The U.S. Senate will vote today on a debt-limit compromise after lawmakers agreed over the weekend to raise the nation’s borrowing ceiling in return for cutting spending by $2.4 trillion or more. The shift from stimulus to austerity coincides with a slowdown in the recovery. Manufacturing almost stalled in July, threatening to deprive the recovery of one of its main drivers.
“The problem that the American political scene is so extremely divided means that we have simply pushed the problems yet further down the road without really getting a resolution,” said Goodhart, speaking after an event in London hosted by Fathom Financial Consulting. “What has happened has simply been a short-term compromise to delay taking the difficult decisions.”

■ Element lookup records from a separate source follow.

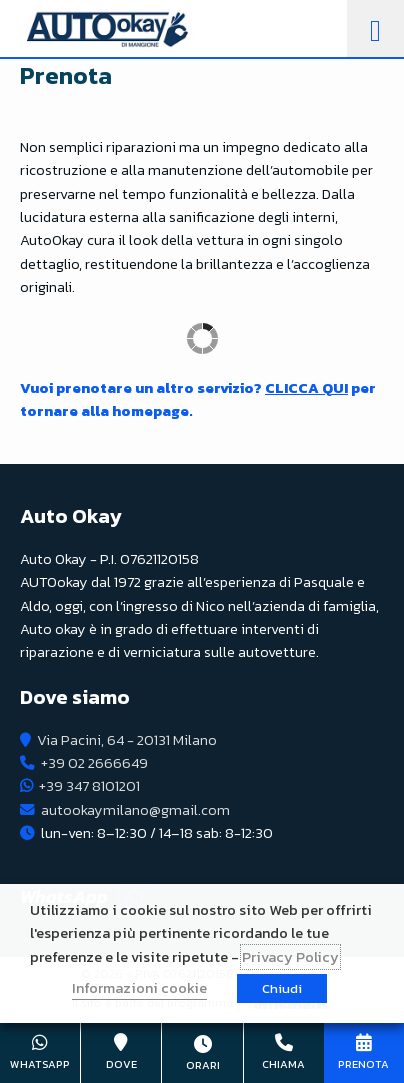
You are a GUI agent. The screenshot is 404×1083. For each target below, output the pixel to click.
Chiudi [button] (282, 988)
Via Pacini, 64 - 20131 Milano (127, 740)
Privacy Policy (290, 957)
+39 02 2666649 (94, 763)
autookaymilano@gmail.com (135, 810)
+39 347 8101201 (89, 786)
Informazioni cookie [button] (139, 988)
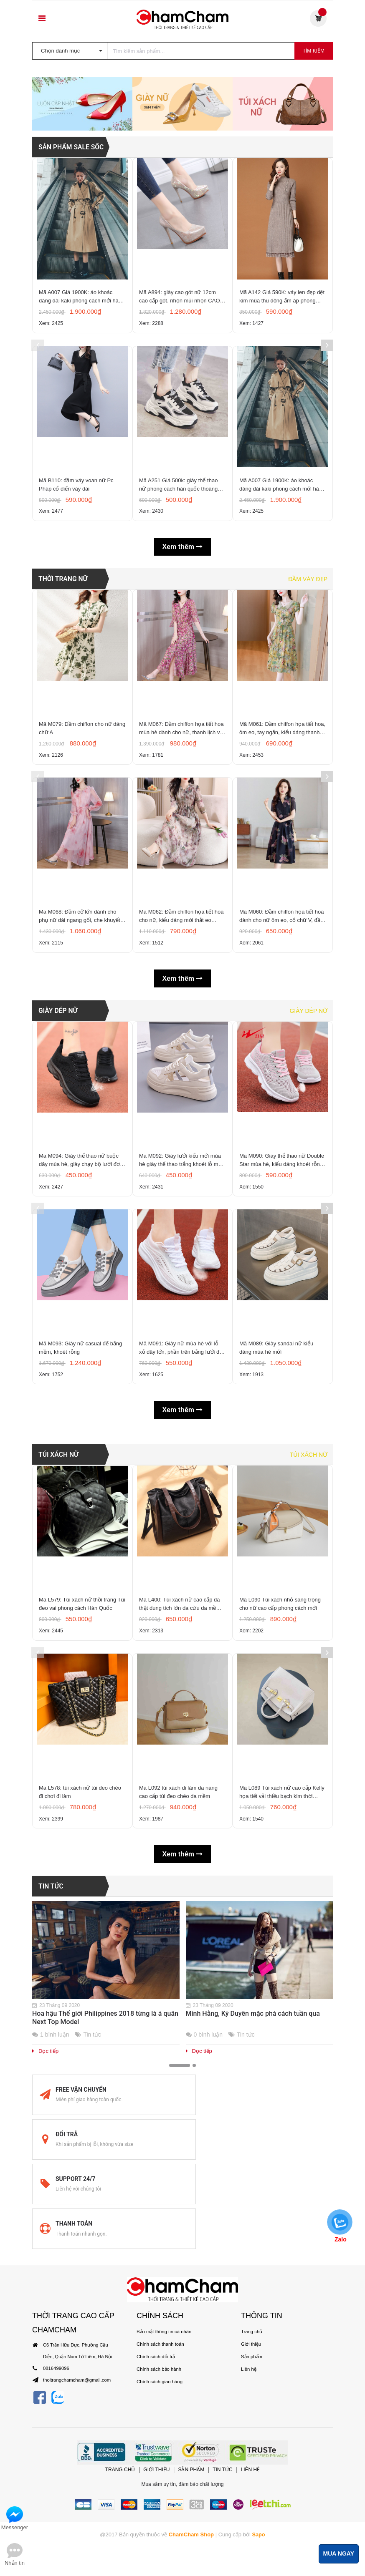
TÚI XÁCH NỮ (58, 1682)
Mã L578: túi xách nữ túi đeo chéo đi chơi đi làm (80, 2035)
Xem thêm (182, 732)
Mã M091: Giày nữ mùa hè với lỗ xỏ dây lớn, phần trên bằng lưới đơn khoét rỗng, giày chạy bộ (182, 1571)
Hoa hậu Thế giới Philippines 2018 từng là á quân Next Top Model (105, 2265)
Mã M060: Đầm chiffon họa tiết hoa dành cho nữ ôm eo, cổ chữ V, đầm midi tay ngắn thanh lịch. (282, 1120)
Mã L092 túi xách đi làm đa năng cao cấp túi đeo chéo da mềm (178, 2035)
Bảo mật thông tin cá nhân (163, 2491)
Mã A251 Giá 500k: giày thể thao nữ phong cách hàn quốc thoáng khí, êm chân (178, 667)
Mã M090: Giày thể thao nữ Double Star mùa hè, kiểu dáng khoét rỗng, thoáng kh (281, 1374)
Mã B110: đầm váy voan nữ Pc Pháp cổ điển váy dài (76, 667)
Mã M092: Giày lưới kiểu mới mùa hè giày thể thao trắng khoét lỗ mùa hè (181, 1374)
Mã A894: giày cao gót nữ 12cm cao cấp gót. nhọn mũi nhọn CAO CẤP (179, 469)
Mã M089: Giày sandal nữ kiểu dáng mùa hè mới (276, 1571)
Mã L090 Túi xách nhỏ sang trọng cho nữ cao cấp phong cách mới (280, 1837)
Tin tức (51, 2134)
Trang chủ (251, 2491)
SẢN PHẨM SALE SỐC (71, 313)
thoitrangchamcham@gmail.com (76, 2540)
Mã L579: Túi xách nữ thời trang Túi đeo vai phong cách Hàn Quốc (82, 1837)
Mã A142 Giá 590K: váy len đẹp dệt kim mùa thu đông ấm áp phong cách (281, 469)
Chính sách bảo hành (158, 2529)
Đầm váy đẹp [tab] (307, 765)
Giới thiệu (251, 2504)
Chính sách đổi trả (155, 2516)
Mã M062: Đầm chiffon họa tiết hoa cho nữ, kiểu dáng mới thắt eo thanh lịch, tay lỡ (181, 1120)
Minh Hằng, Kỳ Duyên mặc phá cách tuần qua (253, 2261)
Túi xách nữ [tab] (308, 1682)
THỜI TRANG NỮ (63, 765)
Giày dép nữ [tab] (308, 1217)
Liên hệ (248, 2529)
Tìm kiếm (313, 51)
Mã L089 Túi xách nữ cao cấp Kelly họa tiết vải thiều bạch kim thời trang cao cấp (281, 2036)
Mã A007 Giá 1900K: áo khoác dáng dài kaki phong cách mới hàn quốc (80, 469)
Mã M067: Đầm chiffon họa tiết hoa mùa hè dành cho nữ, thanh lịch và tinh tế (181, 921)
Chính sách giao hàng (159, 2541)
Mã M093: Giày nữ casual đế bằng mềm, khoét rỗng (80, 1571)
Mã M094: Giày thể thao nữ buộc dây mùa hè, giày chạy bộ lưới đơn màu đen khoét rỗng (81, 1374)
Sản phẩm (251, 2516)
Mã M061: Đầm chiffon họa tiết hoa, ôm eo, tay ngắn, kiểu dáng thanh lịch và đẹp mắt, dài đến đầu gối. (282, 921)
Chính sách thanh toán (160, 2504)
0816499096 (55, 2528)
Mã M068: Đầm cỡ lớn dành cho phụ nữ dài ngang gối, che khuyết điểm (79, 1120)
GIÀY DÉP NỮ (58, 1217)
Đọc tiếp (45, 2298)
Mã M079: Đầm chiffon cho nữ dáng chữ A (82, 921)
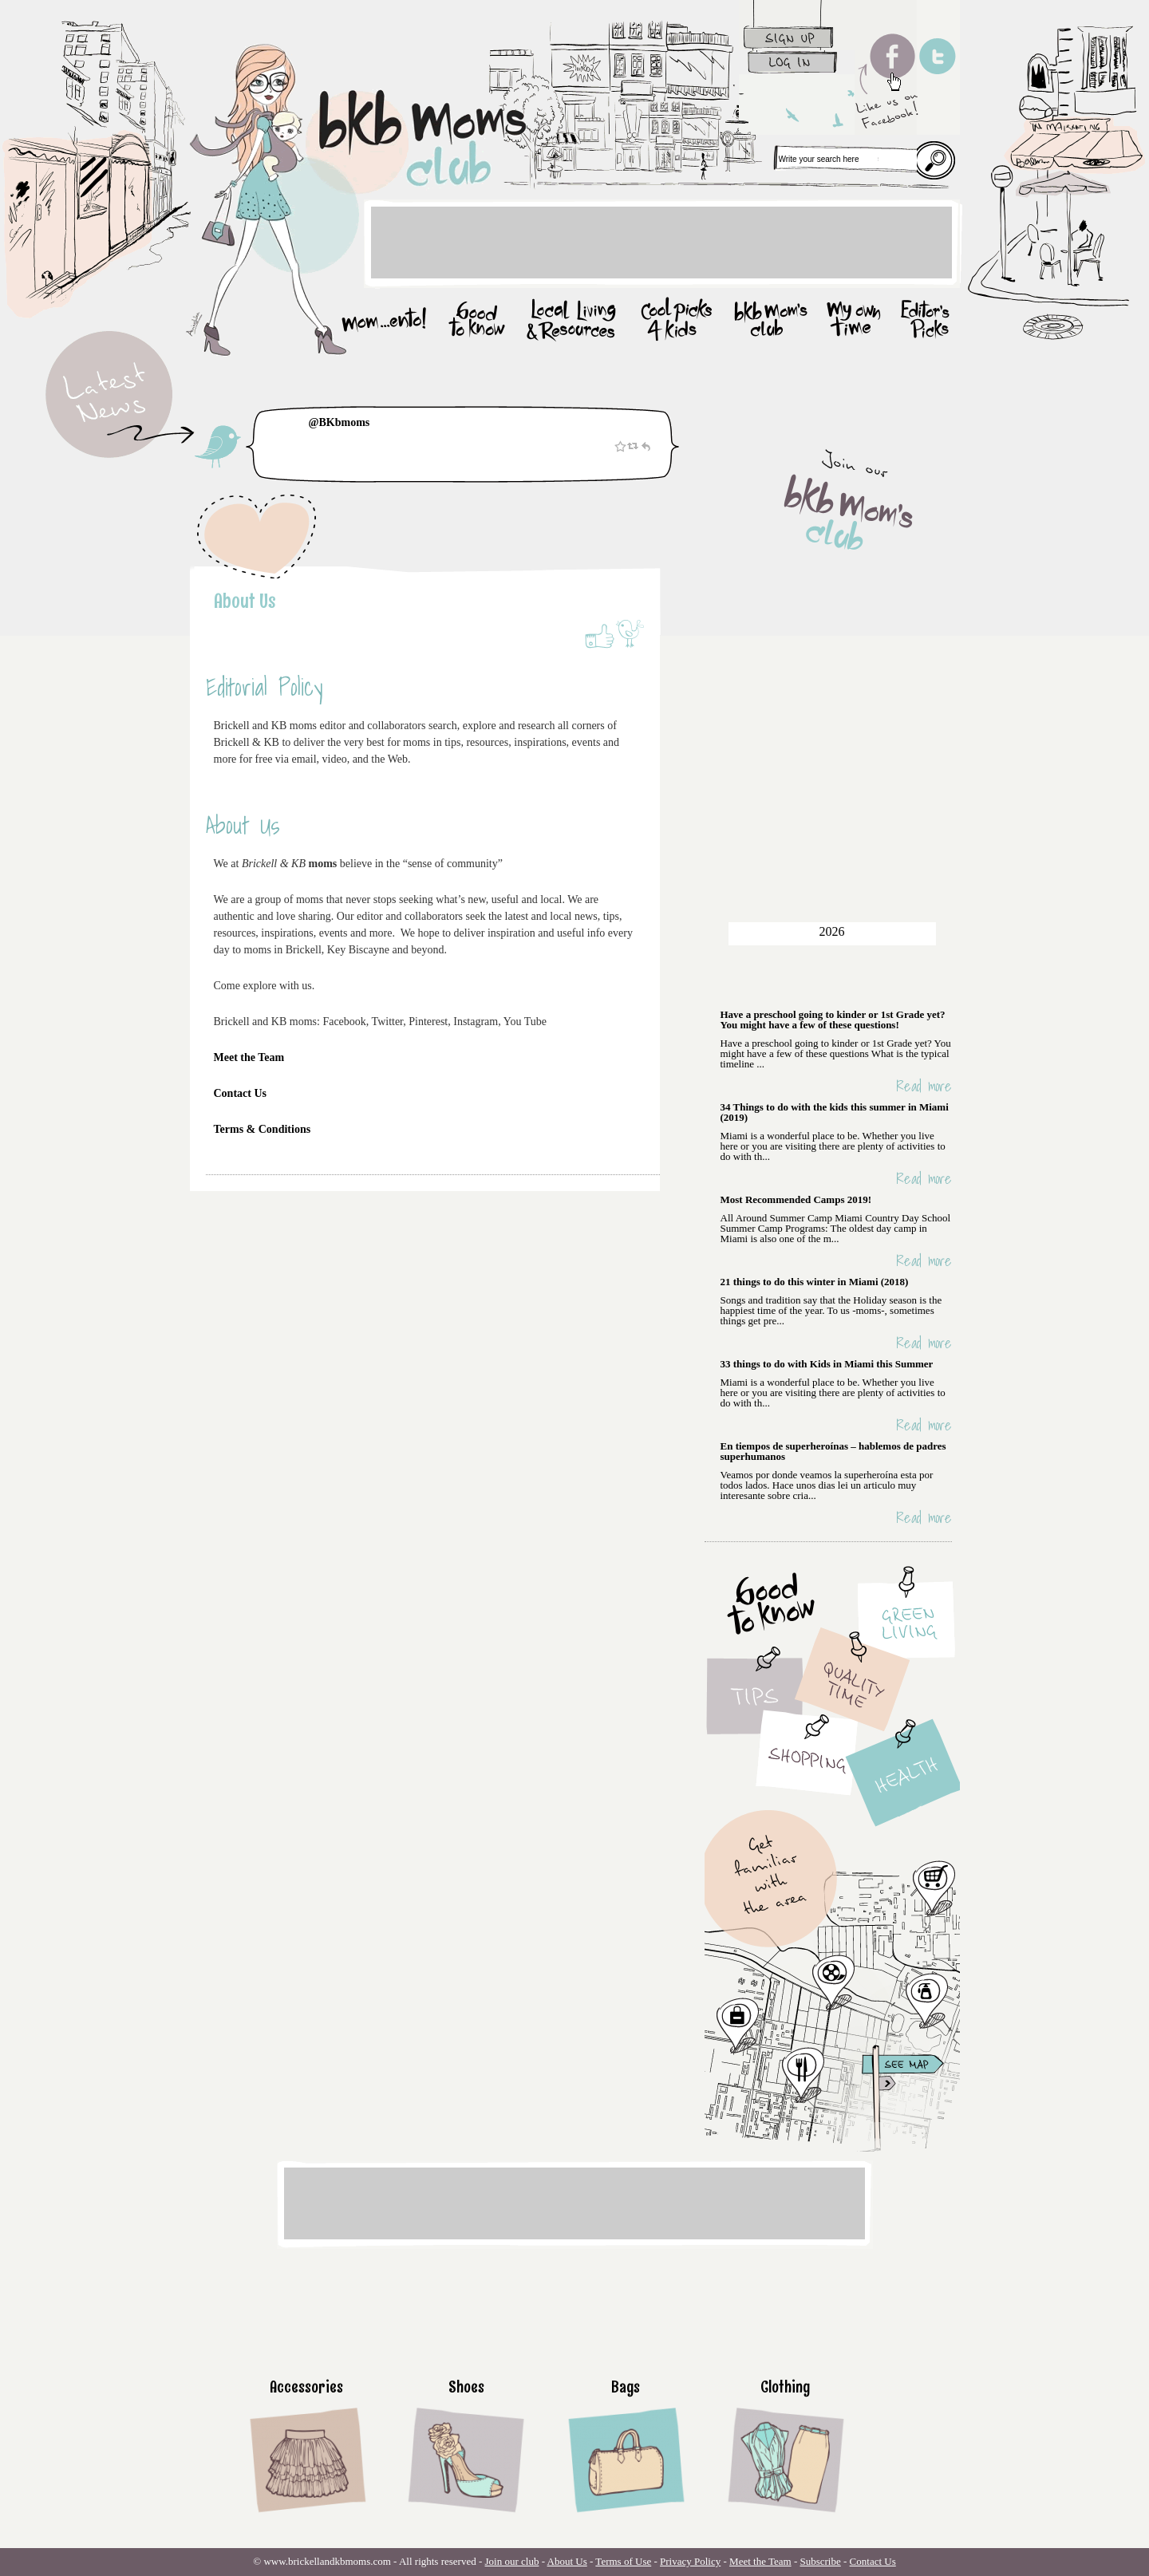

A report last week showed that the U.S. economy grew at an annual rate of 1.3 percent in the second quarter following 0.4 percent in the first three months. The jobless rate probably held at 9.2 percent in July after rising in each of the previous three months, according to the median of 80 estimates in a Bloomberg News survey. The jobless data are due on Aug. 5.
Political wrangling over raising the debt ceiling led to concerns the U.S. may lose its top AAA credit rating unless an agreement was reached by the end of today, when the country reaches its current borrowing limit. Still, Standard & Poor’s has said the world’s largest economy still faces the risk of a downgrade over the outlook of its longer-term public finances.
“The problem with the debt ceiling was never one of solvency, it was always one of liquidity,” Goodhart said. “The American ability and capacity to pay off their debt remains just as great as it always was.”
He said the “greater concern” has been the economy’s weakness, not the debt-ceiling debate.
“A credit rating write down from AAA to AA will have very little effect,” Goodhart said. “The U.S. treasury market will still be the most liquid and the safest market in the world. I don’t think there will be a significant risk premium required at any speed.”